= TASK OBJECTIVE =
From the listing below, pull each line that includes "computer".

____________________

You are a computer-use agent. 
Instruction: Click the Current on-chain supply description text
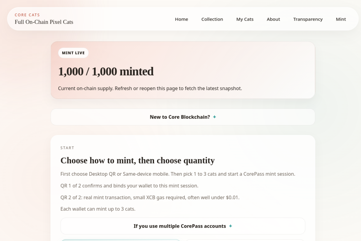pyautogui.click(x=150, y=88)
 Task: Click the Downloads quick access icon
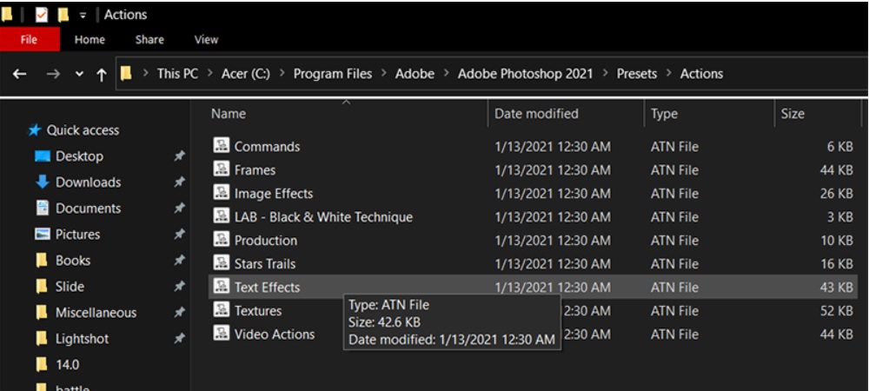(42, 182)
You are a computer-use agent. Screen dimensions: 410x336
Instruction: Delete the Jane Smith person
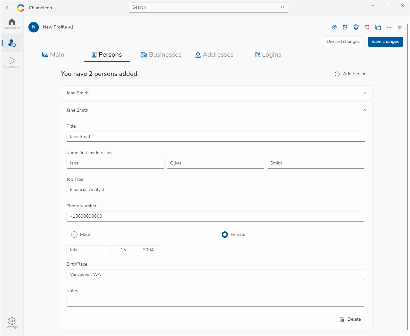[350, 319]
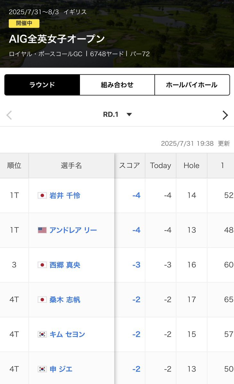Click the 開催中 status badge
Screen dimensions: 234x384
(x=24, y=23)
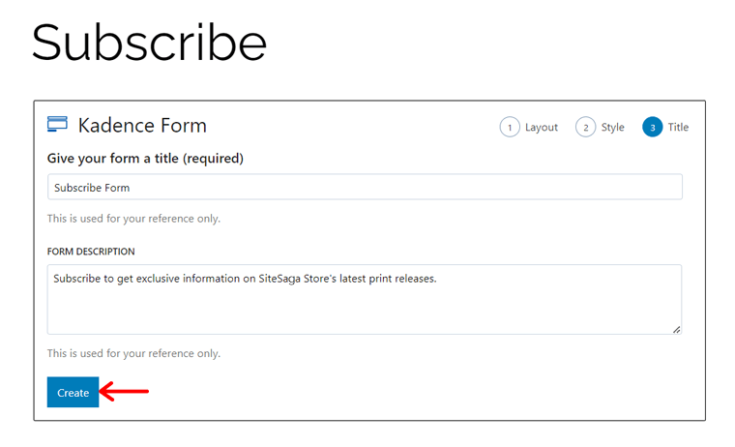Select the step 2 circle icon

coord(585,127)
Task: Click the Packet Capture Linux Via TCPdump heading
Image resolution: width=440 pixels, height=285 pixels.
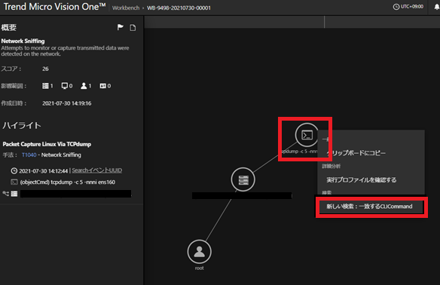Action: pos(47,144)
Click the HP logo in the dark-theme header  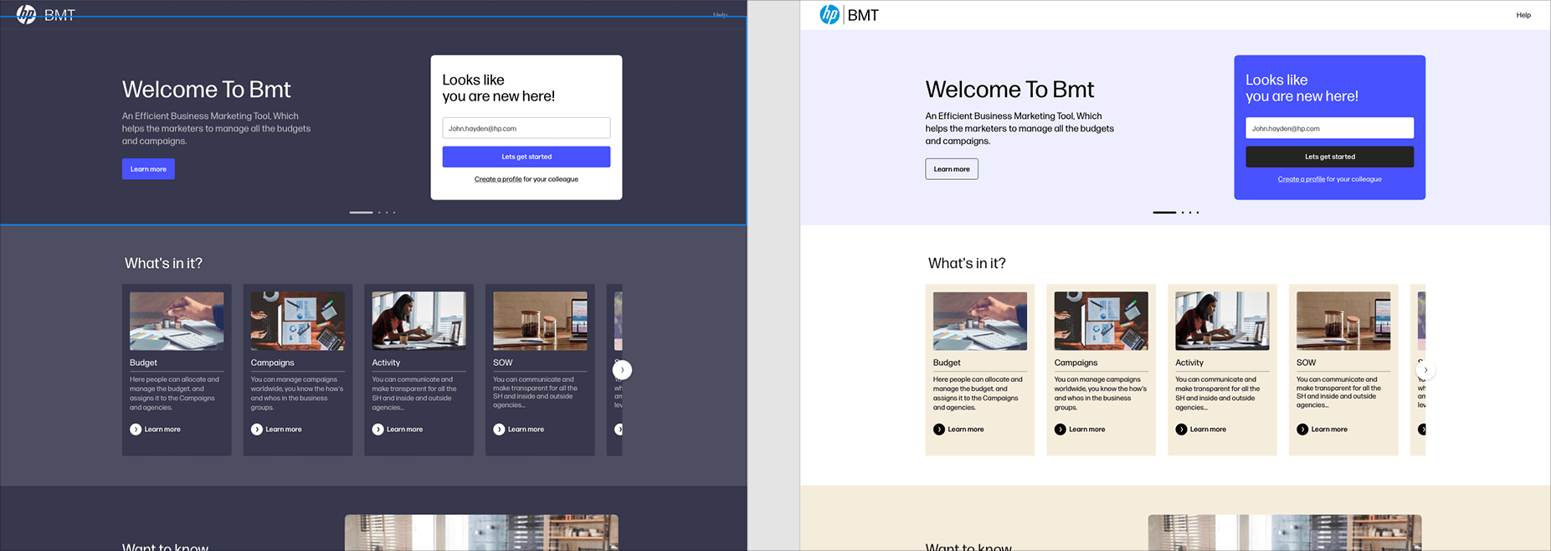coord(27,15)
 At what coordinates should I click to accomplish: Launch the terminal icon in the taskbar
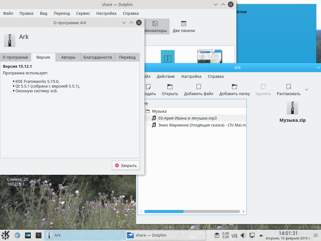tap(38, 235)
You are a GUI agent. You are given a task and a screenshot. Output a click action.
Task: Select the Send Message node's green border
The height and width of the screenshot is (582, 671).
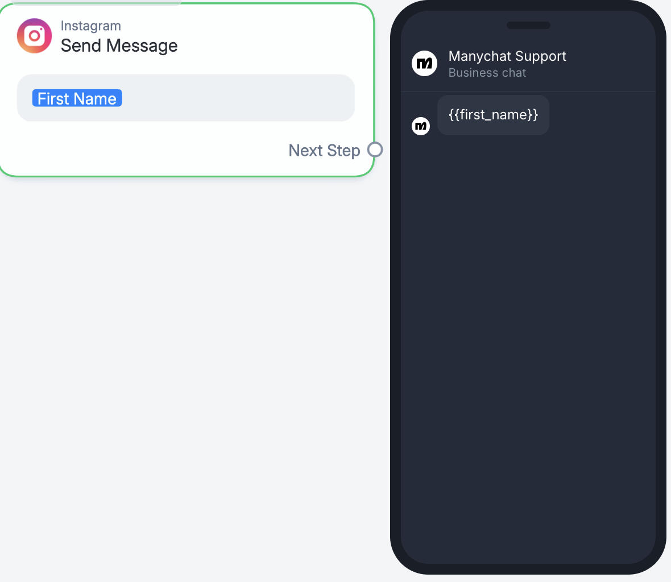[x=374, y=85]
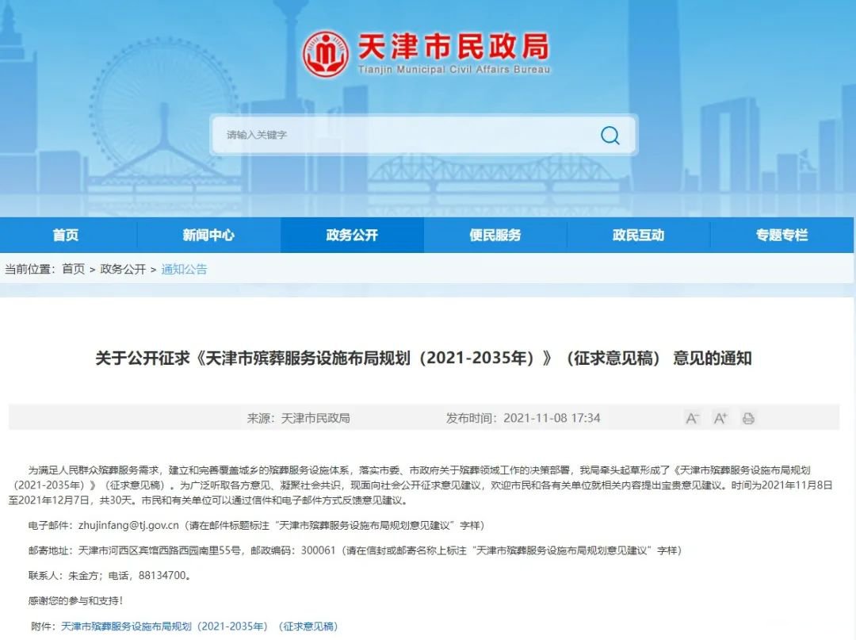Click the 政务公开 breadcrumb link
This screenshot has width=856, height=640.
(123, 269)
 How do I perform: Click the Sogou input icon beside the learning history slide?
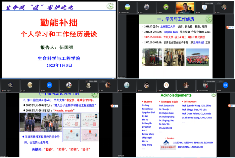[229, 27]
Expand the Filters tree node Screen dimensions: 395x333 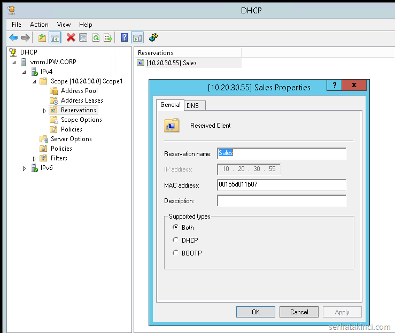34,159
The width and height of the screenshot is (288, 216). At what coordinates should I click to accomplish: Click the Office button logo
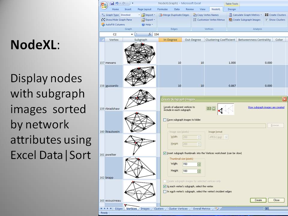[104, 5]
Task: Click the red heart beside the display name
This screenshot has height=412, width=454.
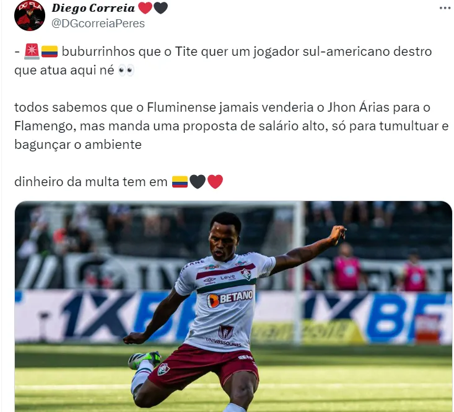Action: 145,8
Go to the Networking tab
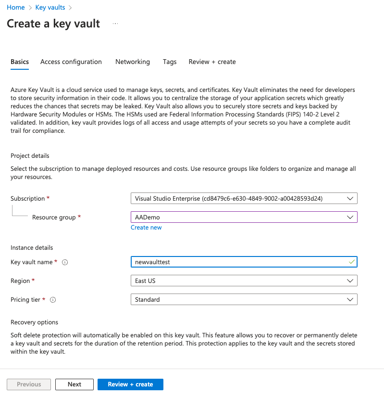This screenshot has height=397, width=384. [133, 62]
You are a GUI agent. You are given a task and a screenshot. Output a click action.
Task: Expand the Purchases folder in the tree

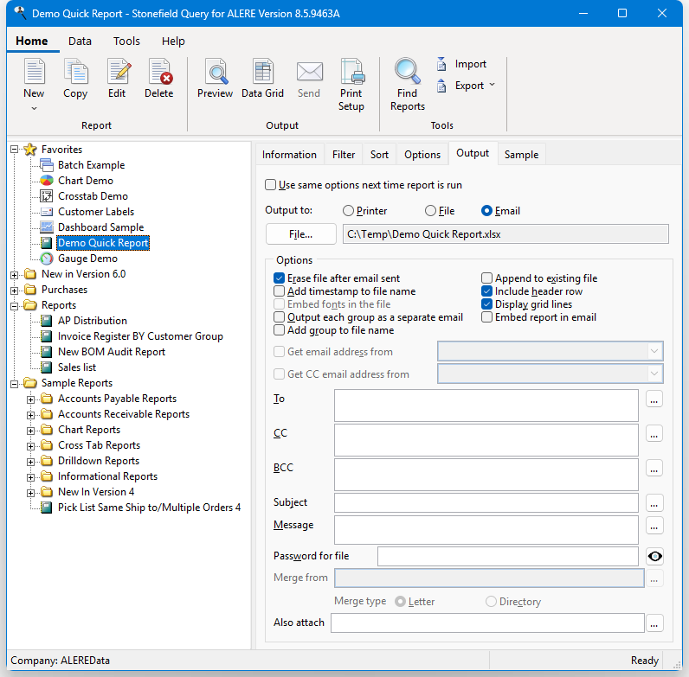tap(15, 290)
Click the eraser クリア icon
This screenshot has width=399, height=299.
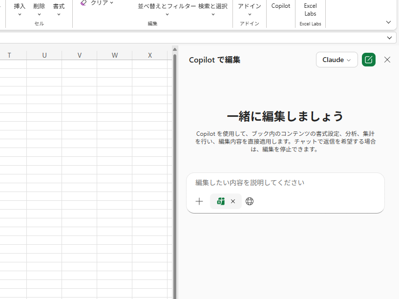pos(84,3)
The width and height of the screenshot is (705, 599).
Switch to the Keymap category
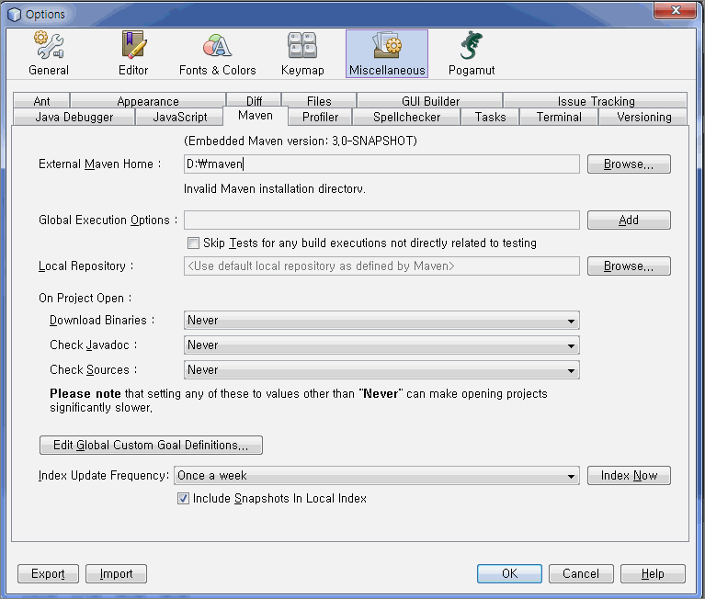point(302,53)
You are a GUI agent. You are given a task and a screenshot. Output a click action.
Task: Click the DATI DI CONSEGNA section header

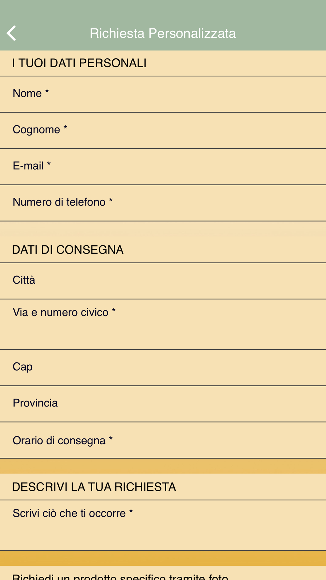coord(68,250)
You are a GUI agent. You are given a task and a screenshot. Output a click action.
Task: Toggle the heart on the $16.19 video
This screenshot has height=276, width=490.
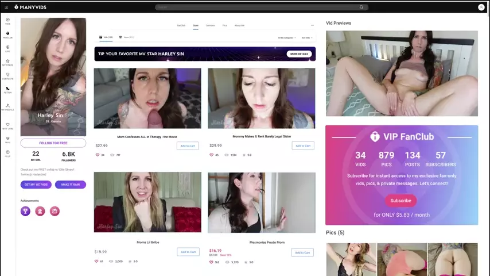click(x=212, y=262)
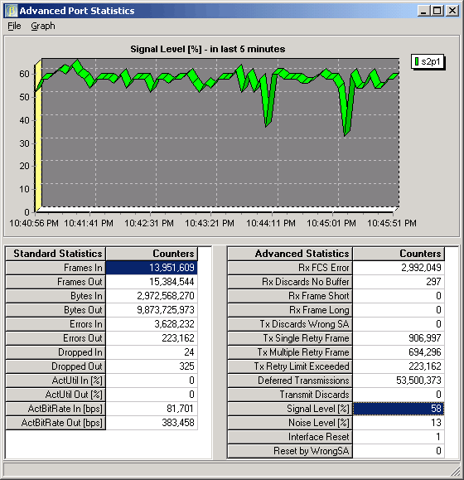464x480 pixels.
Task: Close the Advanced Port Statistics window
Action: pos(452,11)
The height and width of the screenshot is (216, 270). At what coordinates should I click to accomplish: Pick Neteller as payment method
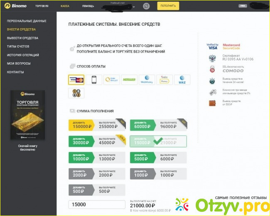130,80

____________________

= ANSWER SECTION =
You are a computer-use agent. 
You are a computer-use agent. Screen dimensions: 410x336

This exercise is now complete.